Moreover, the Opteron is said to have two types: one for dualprocessor configuration and the other for 4- and 8-processor systems. Both modifications will have three Hyper Transport buses each and 1 MB L2 cache. Because of the different processor architectures, it's getting more and more difficult to compare them. The Pentium 4 and Hammer have different algorithms of operation with the L2 cache, that is why it's impossible to say what is better - 512 KB of the cache of one or 256 KB of the other.
The branch prediction block was redesigned. Now, for higher precision, it tracks the history of 16K transitions (it's 4 times more than of the Athlon XP) and keeps in memory 2K of destination addresses.

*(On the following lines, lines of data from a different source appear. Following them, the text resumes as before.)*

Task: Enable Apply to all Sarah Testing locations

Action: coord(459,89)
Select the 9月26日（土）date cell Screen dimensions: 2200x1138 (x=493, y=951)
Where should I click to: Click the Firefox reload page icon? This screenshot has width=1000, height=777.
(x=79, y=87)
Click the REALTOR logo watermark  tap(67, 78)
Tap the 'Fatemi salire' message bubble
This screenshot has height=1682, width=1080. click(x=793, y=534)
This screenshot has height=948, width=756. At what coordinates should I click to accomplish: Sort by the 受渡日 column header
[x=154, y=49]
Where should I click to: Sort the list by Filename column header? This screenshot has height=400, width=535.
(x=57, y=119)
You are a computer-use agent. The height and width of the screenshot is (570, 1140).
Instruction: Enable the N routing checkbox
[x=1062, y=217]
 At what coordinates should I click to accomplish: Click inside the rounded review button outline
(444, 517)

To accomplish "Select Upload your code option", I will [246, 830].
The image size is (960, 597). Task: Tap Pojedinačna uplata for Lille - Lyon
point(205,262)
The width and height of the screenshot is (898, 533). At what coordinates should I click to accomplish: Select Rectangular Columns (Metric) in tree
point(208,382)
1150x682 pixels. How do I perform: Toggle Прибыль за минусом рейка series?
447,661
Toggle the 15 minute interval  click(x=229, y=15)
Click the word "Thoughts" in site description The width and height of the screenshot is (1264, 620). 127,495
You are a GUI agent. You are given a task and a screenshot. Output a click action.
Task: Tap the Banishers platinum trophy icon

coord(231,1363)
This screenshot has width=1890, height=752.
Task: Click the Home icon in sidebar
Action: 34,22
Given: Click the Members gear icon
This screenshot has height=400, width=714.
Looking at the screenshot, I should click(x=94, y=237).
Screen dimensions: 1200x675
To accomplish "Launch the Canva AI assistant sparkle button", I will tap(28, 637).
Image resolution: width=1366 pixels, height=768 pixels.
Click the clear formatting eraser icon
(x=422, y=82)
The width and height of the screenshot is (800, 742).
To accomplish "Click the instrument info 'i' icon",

Together with the 12-input address return stack, it lets AMD claim prediction more precise by 5%-10% in comparison with the previous generation of the processors. It gets more important as the longer pipeline (12 stages instead of 10) the processor became more sensitive to the incorrect branch predictions, but due to the lower memory access delay, the performance drop will probably be less noticeable compared to the Athlon XP. Besides, now the software prefetch doesn't turn off as the buffer takes data in, and the hardware one works better when coupled with the software one.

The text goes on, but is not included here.